The objective: Comparison of parameters characterizing the operation of the pressure support regime on modern anesthetic and intensive care ventilators.

Subjects and Methods. The study included 5 anesthesia machines (Mindray WATO EX-65, Drӓger Primus, GE Avance S/5GE Carestation 650, and GE Aisys CS2) and 5 intensive ventilators (Hamilton C1, Hamilton C2, GE Engstrӧm Carestation, Puritane Bennette 840, and Puritane Bennette 980). All devices were tested using the Ingmar medical ASL 5000 breathing device. The trigger delay time, the maximum pressure reduction below the PEEP level at the initiation of inspiration, PTP (pressure-time product), as well as the level of pressure achieved after 300 and 500 ms from the start of inspiration at different levels of pressure support and PEEP were evaluated.
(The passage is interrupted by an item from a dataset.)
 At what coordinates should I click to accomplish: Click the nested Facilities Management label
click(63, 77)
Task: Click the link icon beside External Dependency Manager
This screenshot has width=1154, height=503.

Results. The parameters characterizing operation of the trigger system and pattern of the inspiratory pressure set in ventilators used in intensive care and anesthesia ventilators had statistically significant differences. However, in terms of the response rate of the trigger system, modern anesthesia machines (GE Avance S/2GE Caretation 650, and GE Aisys CS2) are not significantly inferior to traditional ventilators, their trigger delay time is about 100 ms. The maximum decrease in pressure below PEEP before the start of inhalation in the tested intensive ventilators was 1.0–1.5 cm H2O, in modern anesthesia machines this parameter was comparable and made approximately 1.5–2.0 cm H2O (GE Avance S/2GE Caremation 650, and GE Aisys CS2). Assessment of the pressure level achieved after 300 and 500 ms showed that these parameters were closer to the target pressure for ventilators of the pneumatic compressor design, for turbine devices these parameters were approximately 25% less. Anaesthesia devices with a two-circuit pneumatic design had 40% less pressure values compared to devices with a pneumatic compressor design.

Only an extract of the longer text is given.